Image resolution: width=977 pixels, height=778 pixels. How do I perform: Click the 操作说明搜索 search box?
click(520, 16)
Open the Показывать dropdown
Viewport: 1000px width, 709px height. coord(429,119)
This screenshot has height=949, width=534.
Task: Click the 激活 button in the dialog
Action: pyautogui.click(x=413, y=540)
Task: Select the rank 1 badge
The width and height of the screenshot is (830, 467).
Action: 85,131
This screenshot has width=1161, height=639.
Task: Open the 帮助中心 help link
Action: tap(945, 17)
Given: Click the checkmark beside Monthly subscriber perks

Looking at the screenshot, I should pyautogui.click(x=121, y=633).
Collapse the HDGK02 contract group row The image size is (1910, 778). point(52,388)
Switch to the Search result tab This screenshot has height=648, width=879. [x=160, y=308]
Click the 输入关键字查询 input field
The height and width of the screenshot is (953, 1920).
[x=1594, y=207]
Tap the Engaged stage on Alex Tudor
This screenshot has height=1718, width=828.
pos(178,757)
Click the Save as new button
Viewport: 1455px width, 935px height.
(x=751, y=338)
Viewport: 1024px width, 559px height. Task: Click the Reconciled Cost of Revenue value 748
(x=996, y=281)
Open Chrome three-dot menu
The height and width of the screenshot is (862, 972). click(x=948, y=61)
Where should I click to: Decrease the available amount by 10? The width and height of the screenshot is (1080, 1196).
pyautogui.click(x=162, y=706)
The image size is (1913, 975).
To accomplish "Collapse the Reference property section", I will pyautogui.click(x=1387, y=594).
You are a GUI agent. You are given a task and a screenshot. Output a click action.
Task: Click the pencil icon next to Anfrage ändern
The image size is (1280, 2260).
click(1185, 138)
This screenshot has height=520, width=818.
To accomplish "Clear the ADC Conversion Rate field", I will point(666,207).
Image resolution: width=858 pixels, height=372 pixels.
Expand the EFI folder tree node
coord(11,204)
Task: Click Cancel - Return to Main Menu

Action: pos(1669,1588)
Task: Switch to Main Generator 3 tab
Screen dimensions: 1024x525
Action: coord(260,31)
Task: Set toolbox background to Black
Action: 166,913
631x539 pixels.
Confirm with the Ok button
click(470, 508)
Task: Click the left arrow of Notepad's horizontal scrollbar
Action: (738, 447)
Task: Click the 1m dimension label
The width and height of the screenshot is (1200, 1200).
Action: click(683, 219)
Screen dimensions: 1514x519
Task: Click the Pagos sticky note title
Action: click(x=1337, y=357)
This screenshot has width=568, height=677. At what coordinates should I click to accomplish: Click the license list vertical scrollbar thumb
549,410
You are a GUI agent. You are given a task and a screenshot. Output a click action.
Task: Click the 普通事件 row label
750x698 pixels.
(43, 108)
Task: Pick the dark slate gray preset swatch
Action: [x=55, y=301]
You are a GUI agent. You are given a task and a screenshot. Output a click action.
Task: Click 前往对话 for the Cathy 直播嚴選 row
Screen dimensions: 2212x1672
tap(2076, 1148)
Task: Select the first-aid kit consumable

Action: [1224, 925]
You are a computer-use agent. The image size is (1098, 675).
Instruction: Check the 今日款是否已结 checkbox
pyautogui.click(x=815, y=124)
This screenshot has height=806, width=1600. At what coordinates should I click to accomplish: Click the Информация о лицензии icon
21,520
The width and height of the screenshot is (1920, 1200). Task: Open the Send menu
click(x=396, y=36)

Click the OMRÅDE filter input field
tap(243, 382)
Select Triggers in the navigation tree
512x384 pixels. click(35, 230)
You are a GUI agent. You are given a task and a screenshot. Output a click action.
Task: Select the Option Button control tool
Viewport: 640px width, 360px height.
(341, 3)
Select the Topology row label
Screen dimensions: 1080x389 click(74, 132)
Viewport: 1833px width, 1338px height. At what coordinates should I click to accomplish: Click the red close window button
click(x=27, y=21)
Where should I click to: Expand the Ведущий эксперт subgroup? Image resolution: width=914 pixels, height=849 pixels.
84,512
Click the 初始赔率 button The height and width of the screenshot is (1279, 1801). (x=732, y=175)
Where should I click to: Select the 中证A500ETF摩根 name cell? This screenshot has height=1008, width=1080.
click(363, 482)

**Exercise**
For the string "will", find every line of the material that contains it, and copy each one.

**Response to the task**
To accomplish "Collapse the Reference property section", I will pyautogui.click(x=1387, y=594).
To accomplish "Clear the ADC Conversion Rate field", I will point(666,207).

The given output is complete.